■ TASK PROMPT:
In the article on Daniel Kaufman below, reproduce word for word the passage that opens with the words containing "In 1977 he became" and closes with "always amped disposition.".

Art

Daniel Kaufman – Art at the Speed of Heat

By Roger Linnett

Most art is the result of painstaking effort that can often take weeks or even months to complete. Daniel Kaufman was never the kind of guy who could sit still that long to see the results of his work, which is one of the reasons he took up photography, graduating from Amherst College in 1973 with a degree in fine arts. His photographs soon began appearing in Life and National Geographic and other national magazines.

In 1977 he became the first artist to be awarded a Fulbright Fellowship after inquiring of the Fulbright-Hays Foundation why no artist had ever been recognized by their prestigious organization. Thus he spent a year working in Ireland, producing a beautiful photo essay book titled IRELAND: PRESENCES, published by St. Martin’s Press. While there he also conducted workshops at the National College of Art in Dublin.

Insatiably curious Kaufman turned from photography to more conventional artistic media and created critically acclaimed works in oils, acrylics, gouache and watercolors, but he bridled at, what seemed to him, the torturously slow method of conventional painting, which was a constant irritant to his always amped disposition.

Then one day, while watching his daughter Anastasia trying to melt crayons with a magnifying glass, he had an AHA! moment. Heating a spatula on a stove, he started melting crayons, pressing and smearing them like paint, ecstatic at the immediacy of this simple medium Kaufman says recalls “the smell of childhood”.

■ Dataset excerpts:
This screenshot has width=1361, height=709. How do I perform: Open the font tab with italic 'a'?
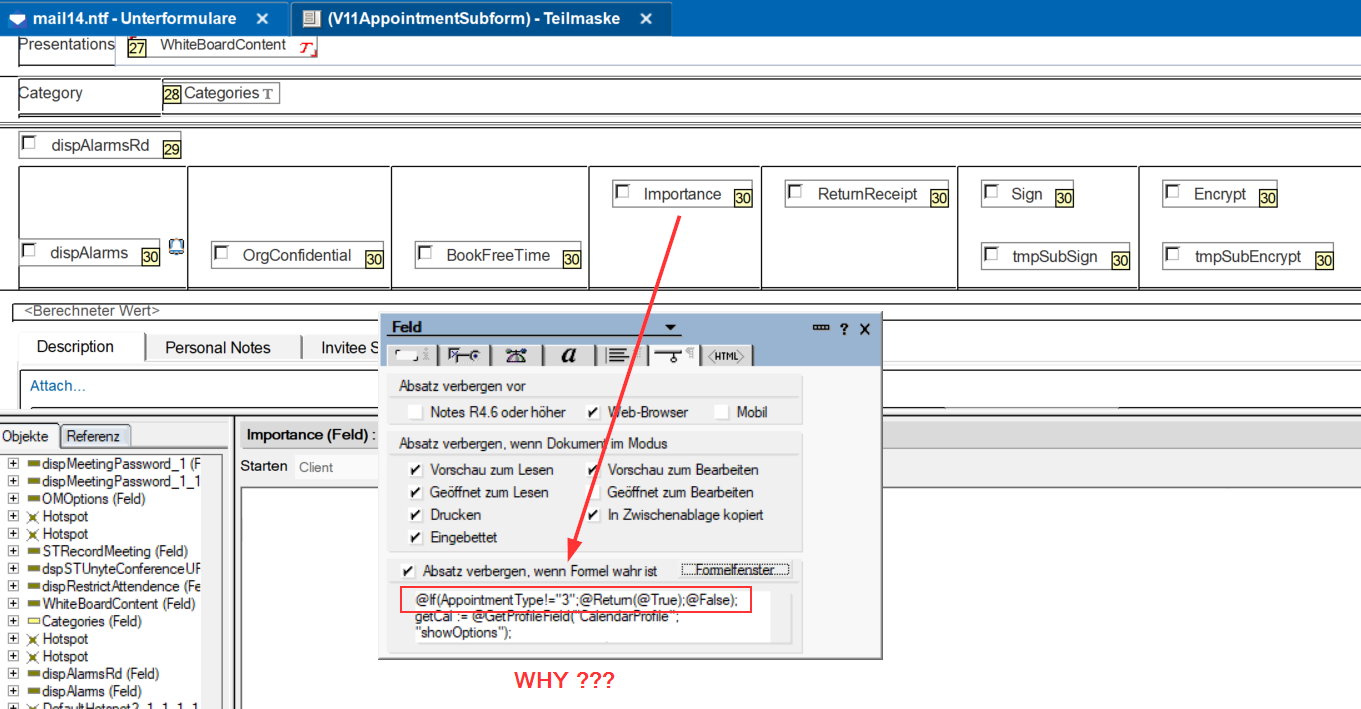(569, 355)
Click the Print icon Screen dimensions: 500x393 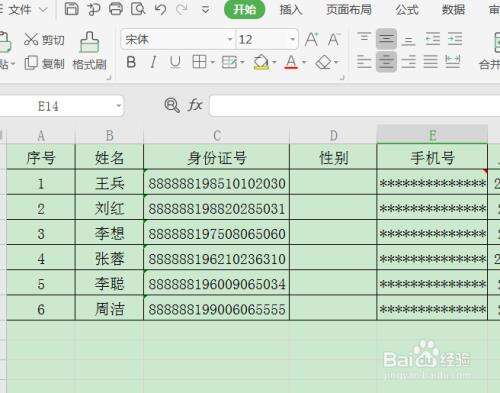click(116, 9)
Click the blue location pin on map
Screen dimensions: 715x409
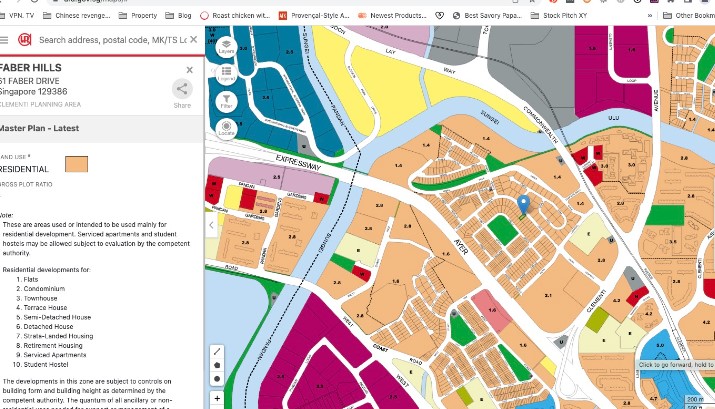click(522, 204)
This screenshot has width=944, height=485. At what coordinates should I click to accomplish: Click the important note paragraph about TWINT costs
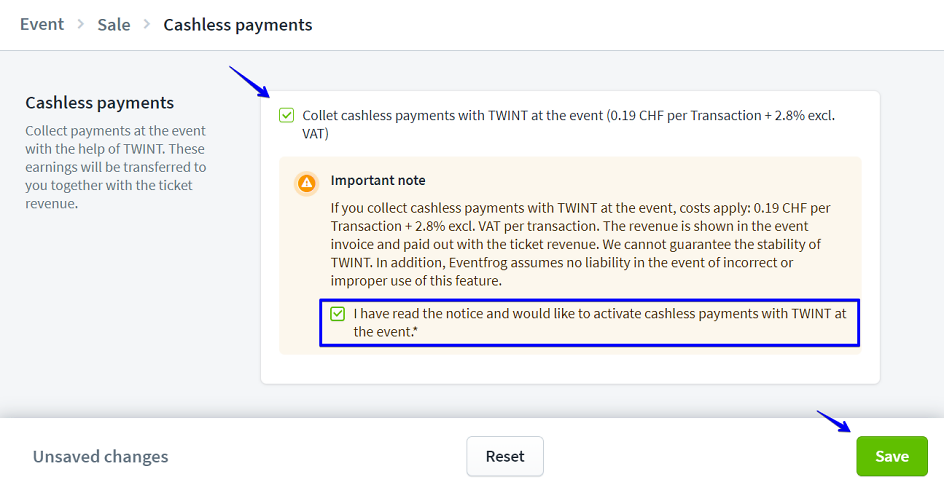pos(581,244)
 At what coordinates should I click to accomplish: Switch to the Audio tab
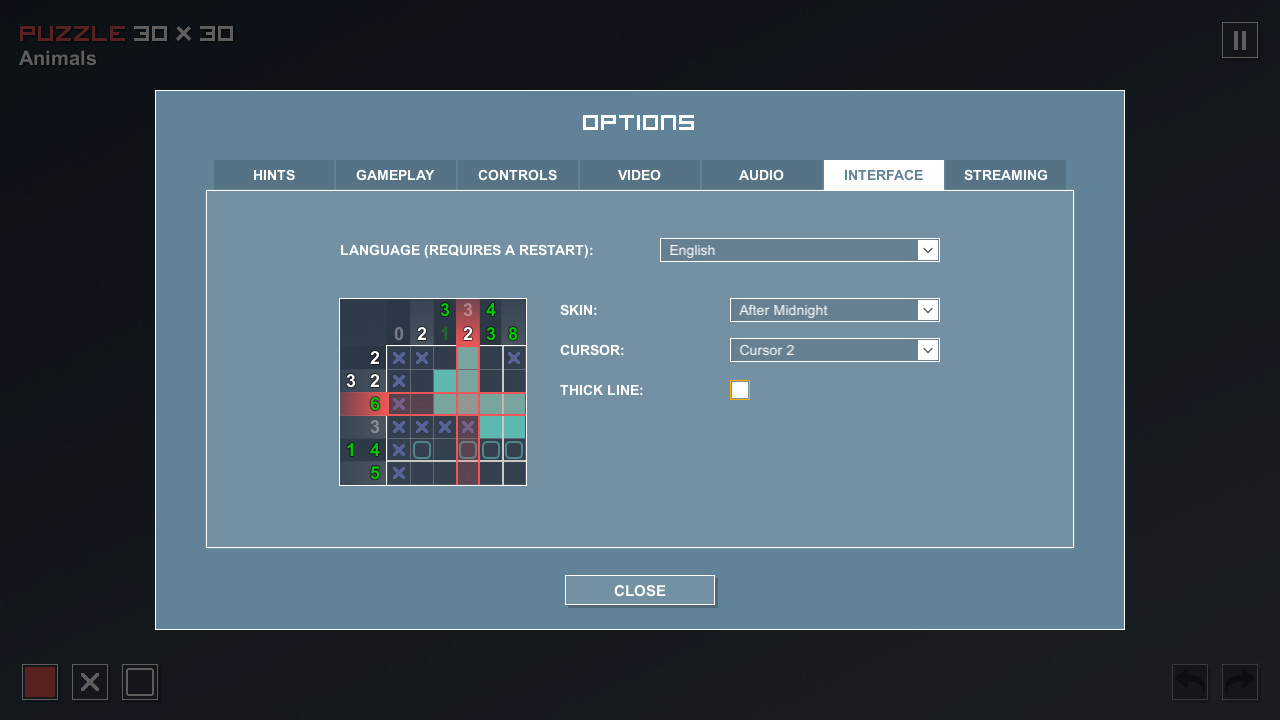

■ SOLUTION FOR THIS TASK:
In 1977 he became the first artist to be awarded a Fulbright Fellowship after inquiring of the Fulbright-Hays Foundation why no artist had ever been recognized by their prestigious organization. Thus he spent a year working in Ireland, producing a beautiful photo essay book titled IRELAND: PRESENCES, published by St. Martin’s Press. While there he also conducted workshops at the National College of Art in Dublin.

Insatiably curious Kaufman turned from photography to more conventional artistic media and created critically acclaimed works in oils, acrylics, gouache and watercolors, but he bridled at, what seemed to him, the torturously slow method of conventional painting, which was a constant irritant to his always amped disposition.